Grace, qui avait 17 ans lorsqu’elle a été kidnappée, espère devenir infirmière.

«Ils ont détruit ma vie. Sans eux, j’aurais déjà fini mes études », soupire-t-elle.

Comme ses compagnons d’infortune, elle a été emmenée de force dans la forêt de Sambisa, repaire des islamistes, où la nourriture était insuffisante et où ils devaient courir se cacher lors des vols aériens de l’armée.

Beaucoup de ses camarades ont été mariées à leurs ravisseurs tandis que d’autres, comme elle, ont été forcées de travailler comme esclaves.

Lorsqu’elle a été libérée après trois ans de captivité, elle « ne pouvait s’arrêter de pleurer ».

Hauwa, 26 ans, étudiante en communication, est en colère en pensant à ceux qui n’ont pas eu de seconde chance.

“Je pense à eux tous les jours, j’ai l’impression que le gouvernement ne se soucie pas de tous ces gens”, bouillonne-t-elle.

Le porte-parole du président nigérian Bola Ahmed Tinubu n’a pas répondu aux nombreuses sollicitations de l’AFP sur le sujet.
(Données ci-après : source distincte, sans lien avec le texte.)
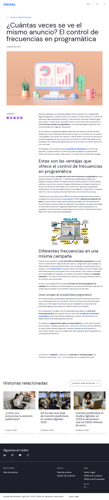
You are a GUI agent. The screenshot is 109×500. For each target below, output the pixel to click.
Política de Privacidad (94, 479)
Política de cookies (93, 475)
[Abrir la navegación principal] (103, 4)
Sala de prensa (10, 472)
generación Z (58, 269)
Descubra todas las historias (83, 383)
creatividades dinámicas (77, 326)
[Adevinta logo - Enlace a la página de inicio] (9, 4)
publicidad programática (76, 149)
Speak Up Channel (66, 475)
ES (90, 4)
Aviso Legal (89, 472)
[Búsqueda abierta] (97, 4)
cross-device (67, 199)
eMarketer (73, 301)
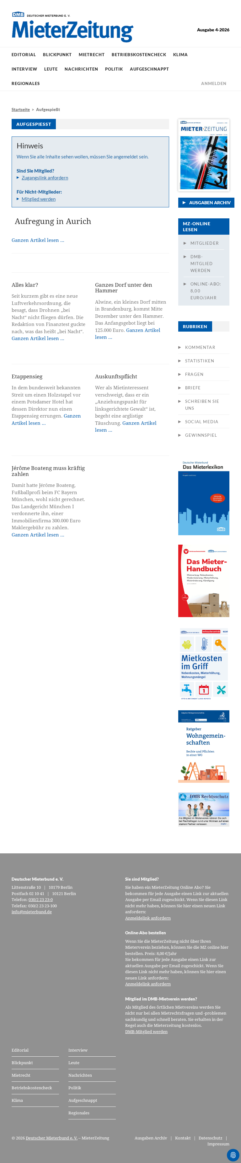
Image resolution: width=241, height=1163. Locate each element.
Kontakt (183, 1138)
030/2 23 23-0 (41, 899)
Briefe (193, 387)
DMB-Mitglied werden (201, 263)
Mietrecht (92, 54)
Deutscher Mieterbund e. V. (52, 1138)
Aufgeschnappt (149, 69)
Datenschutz (210, 1138)
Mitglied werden (39, 199)
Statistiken (199, 360)
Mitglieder (204, 243)
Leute (51, 69)
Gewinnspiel (201, 435)
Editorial (24, 54)
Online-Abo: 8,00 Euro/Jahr (205, 290)
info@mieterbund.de (32, 912)
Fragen (194, 374)
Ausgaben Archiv (210, 202)
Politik (114, 69)
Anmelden (214, 83)
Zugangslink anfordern (45, 177)
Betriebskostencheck (139, 54)
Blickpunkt (57, 54)
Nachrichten (81, 69)
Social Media (201, 421)
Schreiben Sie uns (202, 405)
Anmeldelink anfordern (148, 918)
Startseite (21, 109)
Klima (180, 54)
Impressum (218, 1144)
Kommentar (200, 347)
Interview (24, 69)
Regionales (26, 83)
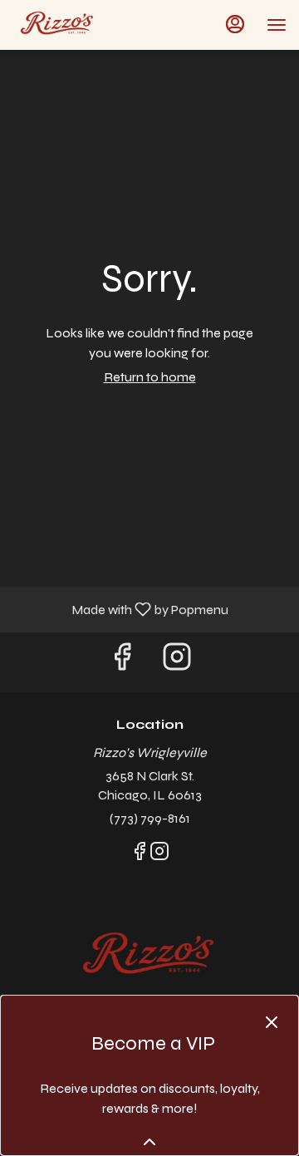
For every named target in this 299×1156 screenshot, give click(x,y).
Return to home (150, 377)
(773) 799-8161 (150, 818)
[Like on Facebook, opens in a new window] (122, 662)
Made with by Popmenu (120, 609)
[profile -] (235, 24)
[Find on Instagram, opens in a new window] (177, 662)
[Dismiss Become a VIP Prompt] (272, 1022)
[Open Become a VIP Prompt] (149, 1142)
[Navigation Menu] (276, 25)
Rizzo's (149, 956)
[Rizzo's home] (87, 25)
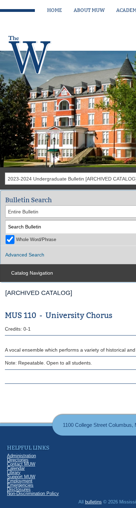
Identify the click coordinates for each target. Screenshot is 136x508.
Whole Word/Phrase (36, 239)
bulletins (93, 502)
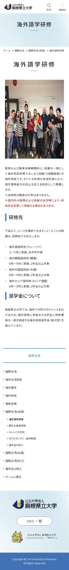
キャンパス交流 (17, 432)
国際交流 (34, 356)
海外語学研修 (16, 419)
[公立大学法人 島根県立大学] (18, 7)
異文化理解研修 (17, 425)
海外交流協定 (14, 379)
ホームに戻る (13, 477)
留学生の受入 (16, 445)
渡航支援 (11, 404)
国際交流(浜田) (15, 412)
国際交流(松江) (15, 461)
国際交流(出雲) (15, 453)
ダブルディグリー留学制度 (22, 438)
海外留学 (11, 387)
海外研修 (11, 395)
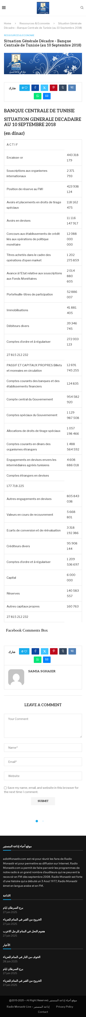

“Le gouvernement nigérian n’a rien appris, il a complètement évolué”, déplore Jeff Okoroafor, membre de l’équipe du mouvement Bring Back Our Girls. « C’est pourquoi les ravisseurs osent encore kidnapper des enfants. »

Les mères des filles Chibok refusent de tourner la page. De nombreux parents sont morts et ceux qui restent vivent dans un état d’angoisse constante qui ajoute aux difficultés de vivre dans l’une des régions les plus pauvres du monde.

Beaucoup trouvent un certain réconfort dans la conviction que leurs filles reviendront.

«Ma fille va bientôt revenir», rêve Mary Shettima en croisant les mains sur ses genoux. “C’est l’espoir qui me maintient en vie.”